Just last month the Japanese royals celebrated the 82nd birthday of Emperor Akihito, and now they’ve had the pleasure of marking another joyous occasion as Princess Mako graduated from the University of Leicester. The 24-year-old royal, dubbed Japan’s Duchess of Cambridge, earned her masters degree in Art Museum and Gallery Studies on 21 January.
The granddaughter of Emperor Akihito and eldest daughter of Prince and Princess of Akishino went incognito for a year as she studied at the English university. She lived among students in a hall of residence, and even did a work placement at a local museum.
The princess maintained her low-key profile during her graduation ceremony, when she lined up on the stage with her peers and filed past dignitaries to shake hands with the chancellor of the university to then return to her seat. Her name was even called out without any royal title.

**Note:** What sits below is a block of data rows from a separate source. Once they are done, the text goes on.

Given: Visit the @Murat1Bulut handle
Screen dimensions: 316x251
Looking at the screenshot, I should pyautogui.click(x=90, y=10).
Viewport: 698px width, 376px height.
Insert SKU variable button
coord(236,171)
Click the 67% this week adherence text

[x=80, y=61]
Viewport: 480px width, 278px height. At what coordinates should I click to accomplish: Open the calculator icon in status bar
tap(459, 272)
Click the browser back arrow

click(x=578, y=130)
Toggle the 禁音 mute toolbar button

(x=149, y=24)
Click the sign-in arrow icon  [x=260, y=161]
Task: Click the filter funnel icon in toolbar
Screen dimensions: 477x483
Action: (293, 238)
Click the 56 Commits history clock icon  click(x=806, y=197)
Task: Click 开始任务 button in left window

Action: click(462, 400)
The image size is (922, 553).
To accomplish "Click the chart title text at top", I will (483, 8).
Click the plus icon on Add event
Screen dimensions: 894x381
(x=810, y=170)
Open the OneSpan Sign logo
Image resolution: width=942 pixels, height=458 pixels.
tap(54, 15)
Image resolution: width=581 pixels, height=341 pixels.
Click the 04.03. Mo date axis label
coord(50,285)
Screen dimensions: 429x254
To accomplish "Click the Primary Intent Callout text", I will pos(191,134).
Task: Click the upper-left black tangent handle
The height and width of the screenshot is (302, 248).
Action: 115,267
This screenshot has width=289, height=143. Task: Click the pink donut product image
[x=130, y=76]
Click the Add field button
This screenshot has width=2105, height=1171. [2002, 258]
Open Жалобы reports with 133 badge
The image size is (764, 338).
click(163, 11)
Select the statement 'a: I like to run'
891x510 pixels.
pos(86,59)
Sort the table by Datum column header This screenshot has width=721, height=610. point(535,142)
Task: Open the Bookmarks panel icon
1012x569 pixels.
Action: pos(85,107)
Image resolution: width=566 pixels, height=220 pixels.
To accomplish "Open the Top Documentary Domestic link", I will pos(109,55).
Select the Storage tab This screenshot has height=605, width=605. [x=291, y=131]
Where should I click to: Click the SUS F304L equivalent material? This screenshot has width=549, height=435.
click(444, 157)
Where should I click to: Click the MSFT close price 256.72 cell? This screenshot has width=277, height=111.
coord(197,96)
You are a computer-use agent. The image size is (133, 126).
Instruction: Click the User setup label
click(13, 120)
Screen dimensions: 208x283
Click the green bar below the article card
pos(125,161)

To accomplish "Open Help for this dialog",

Mako, who enrolled at the university back in 2014, was one of 35 students in the program. As required by her course, she completed an eight-week placement at Coventry Museum and collections-based research at New Walk Museum in Leicester.
The Imperial House of Japan chose to reveal the royal’s identity back in September with a press conference at the university after Mako had completed her degree. At the time she said her year at the school “was a wonderful experience.”
She added, “I would like to express my sincere gratitude for having had the opportunity to pursue my studies in such a favourable environment. It has been a very fruitful year for me. I hope to apply what I have learned at postgraduate school in the future.”
In a video released by the university last year, Professor Simon Knell praised Mako, saying: “She’s been like any other student. She’s very polite, very enthusiastic, very generous and she’s been a delight to teach.”